KOPI BUAH TANGAN PERSAUDARAAN


    Sejarah mencatat tanaman kopi berasal dari Abyssina, memasuki abad ke-17 orang-orang Eropa mulai mengembangkanperkebunan kopi sendiri. Mereka membudidayakanya di daerah jajahanya yang tersebar di berbagai penjuru bumi. Salah satunya di pulau Jawa. Pada masa itu kopi dari Jawa sempat menjadi primadona pasar kopi dunia. Kopi Jawa popular dengan sebutan “Cup of Java”,
secara harfiah artinya”secangkir Jawa”. 

    Menurut William H. Ukers dalam bukunya All About Coffe (1992) kata “kopi” mulai masuk dalam bahasa Eropa sekitar tahun 1600-an diadaptasi dari bahasa Arab “Qahwa”. Istilah Kopi tidak langsung dari bahas Arab, tetapi melalui istilah bahasa Turki “Kahveh”. 

    Al kisah konon di kota Mocha, Yaman. Hidup seorang tabib sekaligus sufi yang taat beribadah, bernama Ali bin Omar al Shadhili. Beliau terkenal terkenal sebagai tabib. Suatu waktu Omar mendapat ujian Fitnah, bahwasanya Omar beraliansi dengan setan, hingga Omar terusir jauh dari kota. Dalam pengasingannya di perjalanan Omar berlindung di sebuah gua. Omar yang merasa lapar menemukan buah beri berwarna merah. Omar memakan buah itu untuk mengusir rasa laparnya karena rasanya pahit, ia mengolahnya dengan cara memanggang dan merebusnya. Melotot matanya, ketika ia secara tidak sengaja meminum air rebusannya karena cita rasa yang membuat Omar mendapat tenaga ekstra. Dengan seiring waktu kabar itu berhembus kencang dan Omar terkenal dengan obat barunya, hingga ia diminta kembali pulang ke kotanya. 

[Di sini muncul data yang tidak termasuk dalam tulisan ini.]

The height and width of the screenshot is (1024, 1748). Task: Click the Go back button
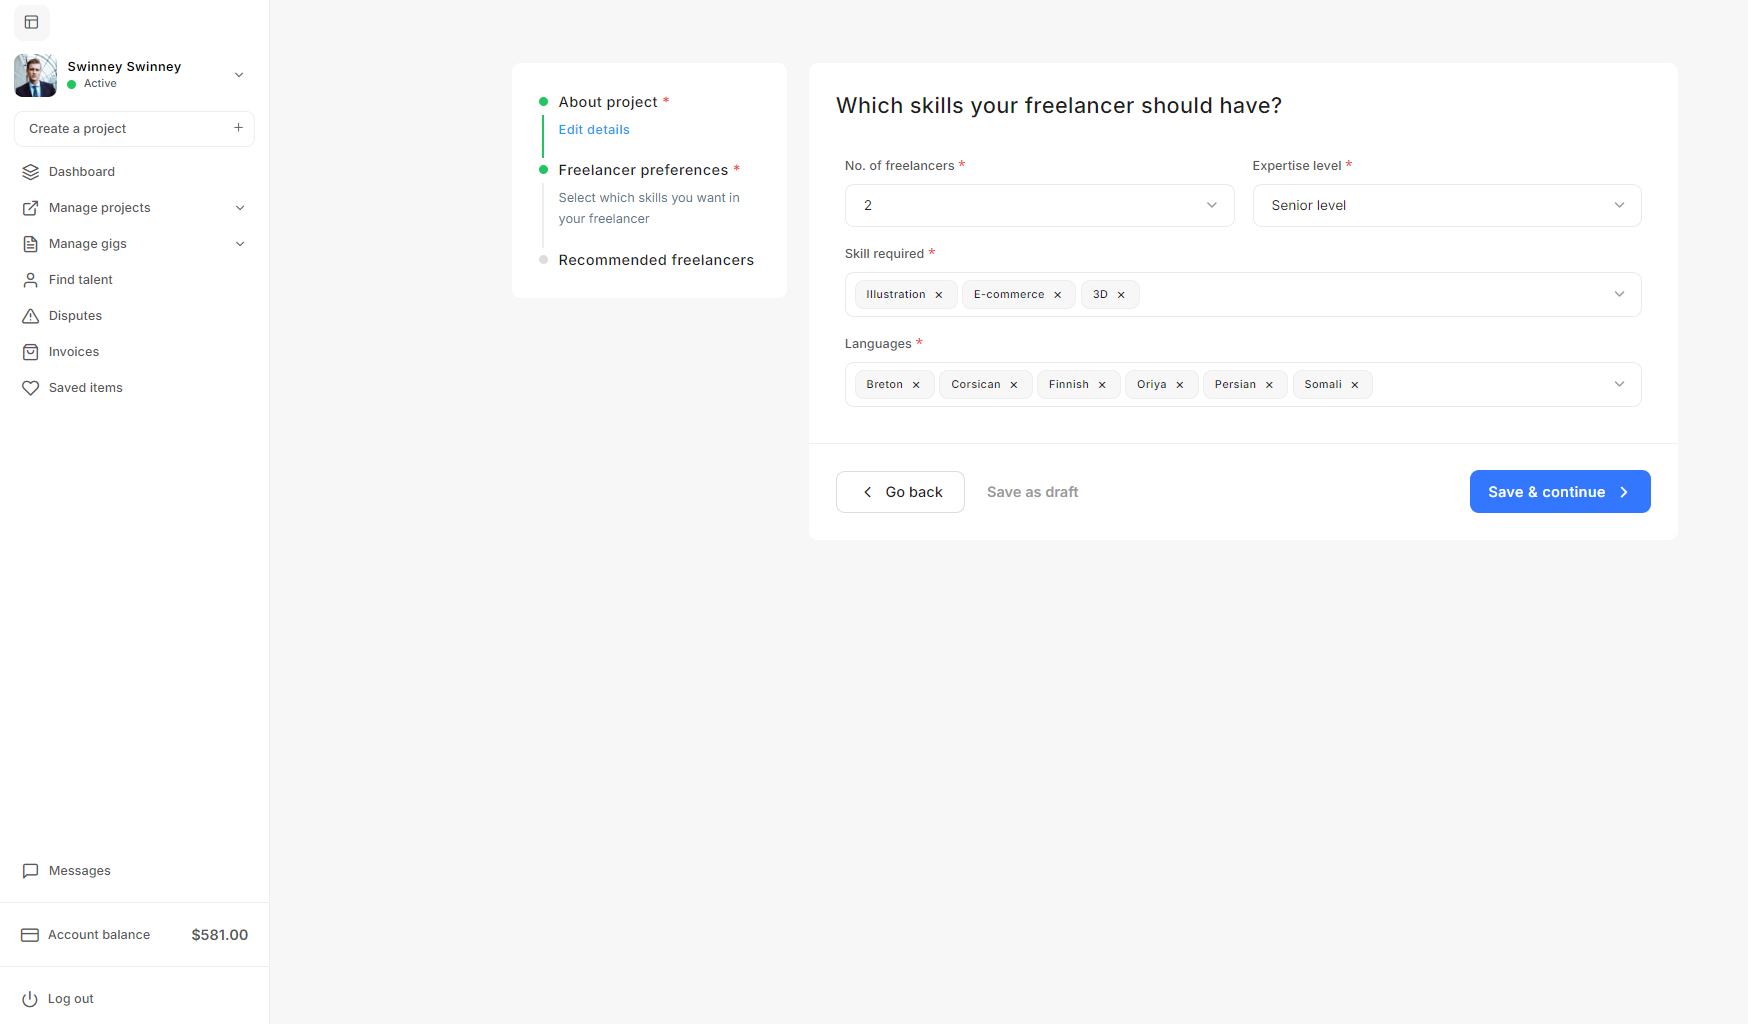[900, 492]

     Kopi sudah menjadi rahim di meja orang Indonesia, menikmati kopi dengan keluarga, sahabat, dan kekasih. Berbincang habis mencincang kata-kata soal permasalahan dari segi, historis, paradigma individu, hingga agama. Benar adanya menurut kisah Omar, ada kekuatan ekstra yang tersimpan disana, yang kita implementasikan menjadi sebuah buah tangan penyambung hati menuju persaudaraan. Kita tahu betul histori pahitnya kopi, namun rasa ekstra ditubuh yang menjadi pengikat magis kebhinekaan. 

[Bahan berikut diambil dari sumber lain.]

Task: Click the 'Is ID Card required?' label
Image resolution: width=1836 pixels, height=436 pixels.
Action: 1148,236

    Memang rasa-rasanya ada pembukaan diri disaat kita menawarkan secangkir kopi kepada orang-orang di lingkungan kita. Seakan kita diajak untuk membuat tali persaudaraan, memunculkan penghargaan diri dan pengangkatan derajat seseorang. Karena sejatinya kopi bukan untuk dinikmati dalam kesendirian dan keegoisan jiwa. Membuat karat hati kita, hingga kita lupa dengan orang-orang terdekat kita. Kita hapus kesenjangan sosial di ibu pertiwi ini dengan secangkir kopi bersama mereka. Jangan biarkan kita bersikap individualistik absolut.


Tidak ada komentar:

Posting Komentar

Komunikasi Politik “untuk” MAPACH (Mahasiswa Pecinta Alam Civics Hukum)

Komunikasi Politik “untuk” MAPACH (Mahasiswa Pecinta Alam Civics Hukum) Melihat komunikasi politik pada kegunaannya yaitu : “Untuk me...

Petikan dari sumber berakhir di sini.